Ousadia e contemporaneidade

Mostra de Cinema de Tiradentes revela produções inéditas que se diferenciam pela inovação estética. Festival também discute a produção contemporânea do país

Praça principal da cidade de Tiradentes se transforma em sala de exibição a céu aberto durante o festival de cinema | Divulgação
Praça principal da cidade de Tiradentes se transforma em sala de exibição a céu aberto durante o festival de cinema (Foto: Divulgação)

Tiradentes (MG) - Nas raras noites sem chuva, a praça principal da histórica cidade de Tiradentes, em Minas Gerais, se transforma em um cinema sem teto nem paredes, onde diariamente é exibida boa parte dos 99 curtas selecionados para a 13.ª Mostra de Cinema de Tiradentes, que se realiza até o próximo sábado (30).

Ali, o público de Belo Horizonte e arredores une-se aos habitantes do pequeno município, jornalistas, cineastas e cães vira-latas para assistir em clima de festa a curtas, digamos, mais "digeríveis" ao ar livre, junto com um refrigerante ou uma cervejinha. Aqueles mais densos ou experimentais, que exigem a penumbra de uma caixa preta para serem mais bem compreendidos, são exibidos no Cine-Tenda, uma grande sala de cinema desmontável erguida somente em tempos de mostra.
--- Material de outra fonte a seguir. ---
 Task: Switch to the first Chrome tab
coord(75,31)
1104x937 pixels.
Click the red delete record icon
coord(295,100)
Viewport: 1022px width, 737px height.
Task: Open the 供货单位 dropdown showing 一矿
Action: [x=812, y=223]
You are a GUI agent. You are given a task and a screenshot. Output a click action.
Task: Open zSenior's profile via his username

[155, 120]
Quando o aguaceiro não dá trégua, o jeito é realocar os filmes da praça para o Cine-Tenda, onde também são exibidos os 29 longas-metragens desta edição do evento – sete deles reunidos na Mostra Aurora, um dos segmentos mais interessantes em Tiradentes por apresentar produções inéditas de diretores em início de percurso, que serão premiadas pelo Júri da Crítica e o Júri Jovem.

Percurso, aliás, parece se consolidar como uma das palavras-chave desta que é a terceira edição da mostra Aurora. Dois filmes de estreantes em longas-metragens com propostas completamente diversas, mas que dialogam ao abordar deslocamentos, viagens e procuras, foram os primeiros a ser apresentados: o documentário Terras (2009), da carioca Maya Da-Rin, na segunda-feira (25), e a surpreendente ficção de quatro diretores cearenses Estrada para Ythaca, no dia seguinte (leia matérias abaixo).
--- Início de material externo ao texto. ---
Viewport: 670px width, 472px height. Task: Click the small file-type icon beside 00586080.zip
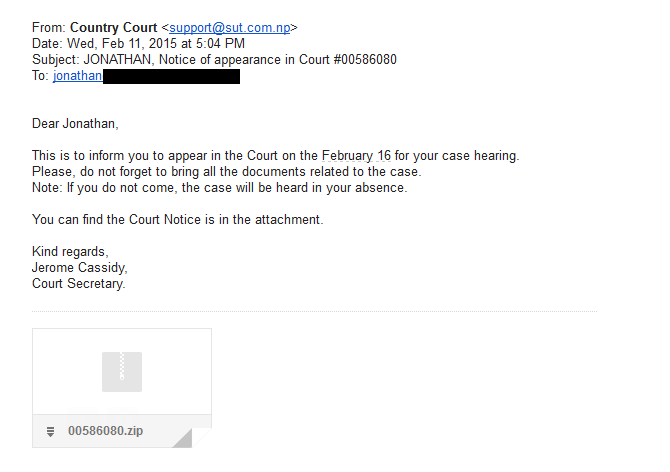(49, 431)
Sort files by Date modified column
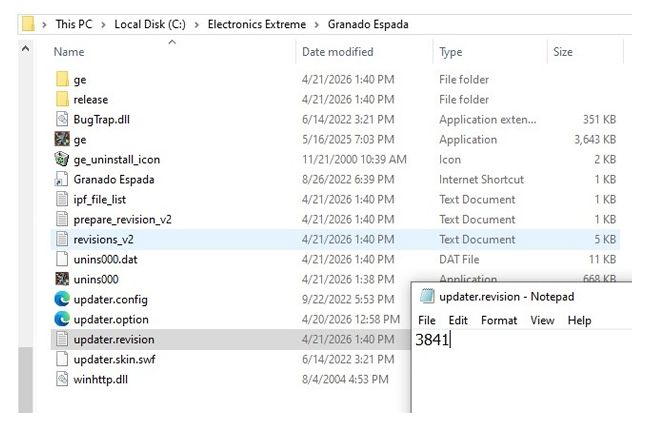 point(336,52)
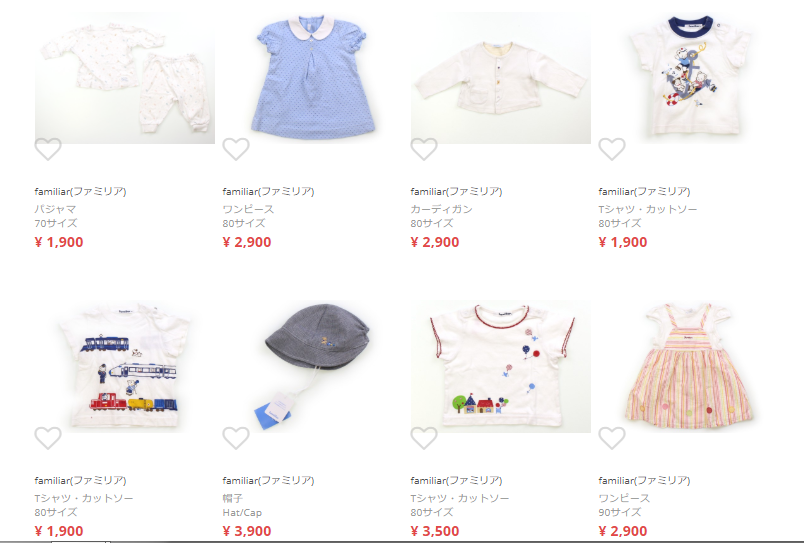Favorite the house and balloon T-shirt

pos(424,438)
O Paraná tem dois representantes na Mostra Olhares, seção que traz longas premiados ou que já tiveram boa recepção em festivais no Brasil e no exterior: Corpos Celestes, de Marcos Jorge e Fernando Severo, que será exibido amanhã, e Os Inquilinos, do ponta-grossense radicado em São Paulo Sergio Bianchi, apresentado no último sábado.

Uma característica que torna a Mostra de Tiradentes um dos espaços privilegiados de discussão sobre a produção cinematográfica brasileira é a realização diária de debates entre o público e os cineastas, com a presença de um mediador e um crítico convidado – que faz sua avaliação sobre o filme em alto e bom som.

Documentário

Terras, da estreante em longas Maya Da-Rin, é um registro sensível da vida das populações que habitam as cidades de Letícia, na Colômbia, e Tabatinga, no Brasil, que formam uma espécie de ilha urbana cercada pela floresta amazônica. Se a intenção inicial do filme era discutir a noção de fronteira a partir de uma região exemplar como esta, onde as fronteiras entre Brasil, Colômbia e Peru se confundem, a diretora teve que se adaptar prontamente aos pontos de vista inesperados dos personagens que ia encontrando em sua busca pelo filme.

Integrantes da tribo tucuna, por exemplo, visitam seus parentes caminhando pela floresta sem se preocupar com as fronteiras criadas pelos brancos. Não ter o direito de ir e vir numa região em que, de uma canoa no Rio Solimões, é possível apontar com o dedo onde está Brasil, Colômbia e Peru, é um contra-senso para uma população cuja identidade extrapola mapas oficiais.

Enquanto conduz a equipe de filmagem por uma trilha, a indígena Basília explica que dividir os territórios, como fazem os brancos, seria como cortar a própria mãe em pedaços. "A gente não corta a mãe e dá um braço para você, uma perna para ele", diz, cortando com o facão pedaços de uma planta como se encenasse a fala. "A terra deixa de ser um bem, uma posse, e passa a ter um sentido ligado à espiritualidade", explica Maya Da-Rin no debate sobre o filme, realizado na terça-feira.

Como a índia, taxistas e outros personagens conversam com uma câmera que os acompanha em seu fluxo constante entre fronteiras. A equipe de filmagem transita entre a floresta, a feira, os barcos e até uma boate em que a letra da música eletrônica que sacoleja os casais na pista de dança pode soar hilária e absurda para alguns ("minha namorada parece sabe o quê?/uma capivara"). "O filme tem o grande mérito de transitar livremente em uma região onde ele quer discutir justamente as fronteiras", analisa o crítico de cinema Eduardo Valente.

A repórter viajou a convite do evento.